Alzheimer, creata la prima banca di staminali al servizio della ricerca

L'obiettivo è facilitare gli studi sull'impatto delle diverse varianti genetiche e la comprensione dei fattori di rischio dell'Alzheimer

È stata creata la prima grande banca di cellule staminali prelevate da individui affetti da Alzheimer e soggetti sani, pensata per diventare una preziosissima risorsa al servizio della ricerca scientifica messa liberamente a disposizione dei ricercatori di tutto il mondo. L’obiettivo è facilitare gli studi sull’impatto delle diverse varianti genetiche, aiutare la comprensione dei fattori di rischio della malattia e anche contribuire alla progettazione di nuovi trattamenti personalizzati.
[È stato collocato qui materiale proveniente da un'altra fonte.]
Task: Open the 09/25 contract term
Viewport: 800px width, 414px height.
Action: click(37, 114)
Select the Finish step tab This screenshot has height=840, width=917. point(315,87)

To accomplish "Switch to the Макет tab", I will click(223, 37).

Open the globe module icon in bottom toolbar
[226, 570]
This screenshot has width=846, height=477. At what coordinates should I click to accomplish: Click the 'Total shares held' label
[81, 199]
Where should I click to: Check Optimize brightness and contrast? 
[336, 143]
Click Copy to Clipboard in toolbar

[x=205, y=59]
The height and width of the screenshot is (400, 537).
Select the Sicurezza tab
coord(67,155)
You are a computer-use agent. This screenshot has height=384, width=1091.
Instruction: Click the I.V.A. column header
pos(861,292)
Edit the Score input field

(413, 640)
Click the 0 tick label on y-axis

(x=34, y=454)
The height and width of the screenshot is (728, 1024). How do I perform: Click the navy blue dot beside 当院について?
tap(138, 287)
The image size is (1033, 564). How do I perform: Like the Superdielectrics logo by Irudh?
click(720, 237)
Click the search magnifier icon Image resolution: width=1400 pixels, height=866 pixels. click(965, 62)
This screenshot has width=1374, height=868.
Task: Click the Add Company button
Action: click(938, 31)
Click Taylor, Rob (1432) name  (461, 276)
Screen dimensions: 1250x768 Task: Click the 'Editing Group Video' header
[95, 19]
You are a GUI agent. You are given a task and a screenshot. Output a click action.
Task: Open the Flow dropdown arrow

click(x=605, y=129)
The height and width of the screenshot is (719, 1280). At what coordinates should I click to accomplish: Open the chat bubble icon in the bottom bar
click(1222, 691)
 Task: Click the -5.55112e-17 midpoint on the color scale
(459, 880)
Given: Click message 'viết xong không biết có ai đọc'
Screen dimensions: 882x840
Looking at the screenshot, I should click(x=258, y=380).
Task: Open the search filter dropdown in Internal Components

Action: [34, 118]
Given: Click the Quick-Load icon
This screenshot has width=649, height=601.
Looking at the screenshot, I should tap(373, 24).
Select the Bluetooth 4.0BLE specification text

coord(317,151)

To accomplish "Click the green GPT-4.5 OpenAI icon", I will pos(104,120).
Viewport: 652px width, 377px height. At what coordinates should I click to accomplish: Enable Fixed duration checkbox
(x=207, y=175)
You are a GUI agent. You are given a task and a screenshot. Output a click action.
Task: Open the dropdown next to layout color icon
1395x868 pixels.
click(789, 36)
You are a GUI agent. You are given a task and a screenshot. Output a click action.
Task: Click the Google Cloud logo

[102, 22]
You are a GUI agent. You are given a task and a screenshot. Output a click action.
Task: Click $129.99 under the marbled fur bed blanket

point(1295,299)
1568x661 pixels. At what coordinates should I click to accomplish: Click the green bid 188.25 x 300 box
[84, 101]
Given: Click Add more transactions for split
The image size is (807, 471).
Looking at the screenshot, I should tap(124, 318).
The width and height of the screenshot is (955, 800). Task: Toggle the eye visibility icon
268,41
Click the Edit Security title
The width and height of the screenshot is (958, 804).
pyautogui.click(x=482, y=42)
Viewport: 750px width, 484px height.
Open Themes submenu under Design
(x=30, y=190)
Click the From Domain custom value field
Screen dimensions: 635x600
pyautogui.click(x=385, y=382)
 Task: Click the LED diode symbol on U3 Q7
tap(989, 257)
Il risultato è stato illustrato nello studio pubblicato sulla rivista Stem Cell Reports, guidato dall’Istituto di ricerca sulla demenza del Regno Unito presso l’Università di Cardiff.

L’Alzheimer è una malattia neurodegenerativa che colpisce il 10% circa delle persone sopra i 65 anni d’età e un terzo di quelle sopra gli 85. La genetica ha un ruolo molto importante nella probabilità di sviluppare il disturbo e sono già state individuate diverse varianti genetiche che risultano più frequenti negli individui affetti. Nonostante i progressi fatti, però, si sa ancora poco delle modalità con le quali queste varianti, e loro combinazioni, influenzano la salute e aumentano il rischio di sviluppare l’Alzheimer nel corso della vita.

È per affrontare questo problema che i ricercatori hanno creato una banca dati prelevando campioni da oltre 100 donatori: due terzi sono malati caratterizzati da un elevato rischio genetico e la parte restante è invece costituita da soggetti sani che presentano un basso rischio genetico. Gli autori dello studio hanno prelevato cellule del sangue, che sono poi state modificate in laboratorio per trasformarle in cellule staminali pluripotenti indotte, le cosiddette iPSC, ovvero cellule immature in grado di generare tutti i tipi di cellule del corpo.

La nuova risorsa, iPSC Platform to Model Alzheimer’s disease Risk, o IPMAR, sarà messa a disposizione dei ricercatori di tutto il mondo per facilitare gli studi sull’impatto delle varianti di rischio nei modelli cellulari di malattia di Alzheimer basati su iPSC. Questo approccio, concludono gli autori, può essere utilizzato per accrescere la comprensione umana dei fattori di rischio genetici legati alla neurodegenerazione, e potrebbe contribuire alla progettazione di trattamenti personalizzati o di strategie di prevenzione.